Anderson: So what have all your creative people come up with, then? What’s different in your basic technology versus 50 years ago?
Musk: I can’t tell you much. We have essentially no patents in SpaceX. Our primary long-term competition is in China—if we published patents, it would be farcical, because the Chinese would just use them as a recipe book. [Wired]
This is probably a smart idea, but it illustrates the advantages of a working patent system. The inventions and advances that Space-X develops are kept secret. Engineers and scientists around the world can’t look at what they did, think of alternatives or better processes, or license technology and add new innovations on top of it. Without a working patent system, innovators have to obscure what they discover and, as Musk does, say very little. This slows down the progress of science.

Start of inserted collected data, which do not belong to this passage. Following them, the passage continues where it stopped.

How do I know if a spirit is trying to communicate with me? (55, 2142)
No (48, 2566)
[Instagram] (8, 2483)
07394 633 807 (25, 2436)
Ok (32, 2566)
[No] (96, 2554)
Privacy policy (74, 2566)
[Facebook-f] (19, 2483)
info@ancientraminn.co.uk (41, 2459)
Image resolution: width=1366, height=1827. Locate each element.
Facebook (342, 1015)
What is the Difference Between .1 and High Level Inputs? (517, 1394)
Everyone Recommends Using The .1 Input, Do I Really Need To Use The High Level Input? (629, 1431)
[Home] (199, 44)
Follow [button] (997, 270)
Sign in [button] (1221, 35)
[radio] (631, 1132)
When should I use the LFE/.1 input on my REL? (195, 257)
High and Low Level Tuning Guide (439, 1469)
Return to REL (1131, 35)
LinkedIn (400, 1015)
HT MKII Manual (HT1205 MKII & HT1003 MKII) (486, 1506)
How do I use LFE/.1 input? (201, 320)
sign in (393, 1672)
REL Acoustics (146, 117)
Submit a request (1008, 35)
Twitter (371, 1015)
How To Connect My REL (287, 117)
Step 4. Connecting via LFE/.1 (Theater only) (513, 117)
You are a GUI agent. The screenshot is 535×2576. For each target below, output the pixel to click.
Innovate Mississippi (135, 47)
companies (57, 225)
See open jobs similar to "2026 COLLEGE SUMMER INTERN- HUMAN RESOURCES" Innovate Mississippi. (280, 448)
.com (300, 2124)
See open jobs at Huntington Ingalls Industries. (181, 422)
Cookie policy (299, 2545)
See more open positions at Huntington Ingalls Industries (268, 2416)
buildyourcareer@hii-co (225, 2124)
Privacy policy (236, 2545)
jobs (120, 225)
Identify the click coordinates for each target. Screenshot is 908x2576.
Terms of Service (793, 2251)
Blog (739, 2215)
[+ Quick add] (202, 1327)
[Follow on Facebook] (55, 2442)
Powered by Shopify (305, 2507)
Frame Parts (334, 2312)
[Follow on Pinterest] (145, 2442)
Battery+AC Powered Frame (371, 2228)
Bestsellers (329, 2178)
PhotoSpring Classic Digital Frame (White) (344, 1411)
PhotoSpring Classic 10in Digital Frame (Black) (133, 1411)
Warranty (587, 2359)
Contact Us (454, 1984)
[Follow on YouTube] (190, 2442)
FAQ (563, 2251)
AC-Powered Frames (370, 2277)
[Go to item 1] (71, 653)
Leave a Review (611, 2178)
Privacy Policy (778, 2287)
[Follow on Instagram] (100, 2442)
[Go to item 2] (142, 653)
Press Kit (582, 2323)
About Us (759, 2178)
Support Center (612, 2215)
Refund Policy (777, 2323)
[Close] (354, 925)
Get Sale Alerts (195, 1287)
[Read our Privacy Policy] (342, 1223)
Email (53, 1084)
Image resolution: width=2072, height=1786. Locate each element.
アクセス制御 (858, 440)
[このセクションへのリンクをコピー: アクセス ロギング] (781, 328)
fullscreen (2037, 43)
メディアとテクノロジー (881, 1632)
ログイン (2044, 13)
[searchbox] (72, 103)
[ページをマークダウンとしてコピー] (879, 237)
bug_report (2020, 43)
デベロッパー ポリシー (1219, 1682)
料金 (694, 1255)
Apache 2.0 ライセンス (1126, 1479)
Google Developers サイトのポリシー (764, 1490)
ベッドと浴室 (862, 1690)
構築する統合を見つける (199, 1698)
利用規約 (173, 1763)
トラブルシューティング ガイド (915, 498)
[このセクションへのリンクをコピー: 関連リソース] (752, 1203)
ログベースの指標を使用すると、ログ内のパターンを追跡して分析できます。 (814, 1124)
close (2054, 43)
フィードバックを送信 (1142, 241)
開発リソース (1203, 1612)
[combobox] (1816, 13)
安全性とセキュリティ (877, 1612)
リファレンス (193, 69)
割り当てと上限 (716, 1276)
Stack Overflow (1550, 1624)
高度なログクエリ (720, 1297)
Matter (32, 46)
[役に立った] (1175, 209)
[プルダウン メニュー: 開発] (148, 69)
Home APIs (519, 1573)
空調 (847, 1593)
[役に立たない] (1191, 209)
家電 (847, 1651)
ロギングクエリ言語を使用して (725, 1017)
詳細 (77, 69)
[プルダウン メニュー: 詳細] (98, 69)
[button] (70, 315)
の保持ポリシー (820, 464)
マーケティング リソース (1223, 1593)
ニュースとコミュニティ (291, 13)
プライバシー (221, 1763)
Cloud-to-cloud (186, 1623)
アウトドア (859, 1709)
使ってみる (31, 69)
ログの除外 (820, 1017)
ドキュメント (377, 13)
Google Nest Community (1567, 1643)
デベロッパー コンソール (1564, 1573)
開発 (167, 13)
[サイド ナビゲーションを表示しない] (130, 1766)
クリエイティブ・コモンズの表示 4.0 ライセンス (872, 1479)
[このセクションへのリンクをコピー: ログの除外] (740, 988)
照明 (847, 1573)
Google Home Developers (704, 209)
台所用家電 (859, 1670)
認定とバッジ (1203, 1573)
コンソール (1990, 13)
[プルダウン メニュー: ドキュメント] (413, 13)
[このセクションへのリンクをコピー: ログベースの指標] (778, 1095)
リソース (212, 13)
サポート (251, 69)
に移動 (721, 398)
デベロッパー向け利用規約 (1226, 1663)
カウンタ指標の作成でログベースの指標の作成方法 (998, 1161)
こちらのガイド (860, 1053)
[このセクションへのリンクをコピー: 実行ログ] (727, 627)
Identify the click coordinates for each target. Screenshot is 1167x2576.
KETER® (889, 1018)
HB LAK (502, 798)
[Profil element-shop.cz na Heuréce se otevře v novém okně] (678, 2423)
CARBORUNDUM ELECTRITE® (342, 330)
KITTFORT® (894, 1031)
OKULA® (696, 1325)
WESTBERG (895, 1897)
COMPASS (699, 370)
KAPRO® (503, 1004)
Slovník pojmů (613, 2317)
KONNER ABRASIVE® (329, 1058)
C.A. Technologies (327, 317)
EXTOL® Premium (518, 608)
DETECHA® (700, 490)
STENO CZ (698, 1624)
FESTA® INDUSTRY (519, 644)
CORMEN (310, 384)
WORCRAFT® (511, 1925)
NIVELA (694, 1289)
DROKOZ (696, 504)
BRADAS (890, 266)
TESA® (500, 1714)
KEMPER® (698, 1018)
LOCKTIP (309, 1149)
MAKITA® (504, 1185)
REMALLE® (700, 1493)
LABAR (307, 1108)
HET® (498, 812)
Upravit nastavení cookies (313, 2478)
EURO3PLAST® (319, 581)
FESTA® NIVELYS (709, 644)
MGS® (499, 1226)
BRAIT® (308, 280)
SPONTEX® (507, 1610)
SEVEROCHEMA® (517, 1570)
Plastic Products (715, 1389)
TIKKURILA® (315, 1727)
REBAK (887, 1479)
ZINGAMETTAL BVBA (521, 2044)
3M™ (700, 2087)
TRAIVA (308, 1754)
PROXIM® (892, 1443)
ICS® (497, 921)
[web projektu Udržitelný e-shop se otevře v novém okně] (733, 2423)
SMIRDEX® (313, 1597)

Many of the critics of the patent system have a peculiar idea that there is some powerful advantage to being the first to market for a new idea. There is not. If Space-X gave its recipes away, Chinese and European companies would copy and cut into their market. Maybe eventually US companies would do the same thing (or put flags on something made in China and mark it up). Anyone who thinks that Space-X could successfully sell rockets that were equivalent to or even not a lot better than those being sold by Lockheed has no idea how markets work. There is a nice sounding myth about how “agile” and “innovative” producers will by some magic be able to outcompete larger companies that copy their work and have far greater marketing, production, and distribution systems (and better political connections). That’s not how hardball works.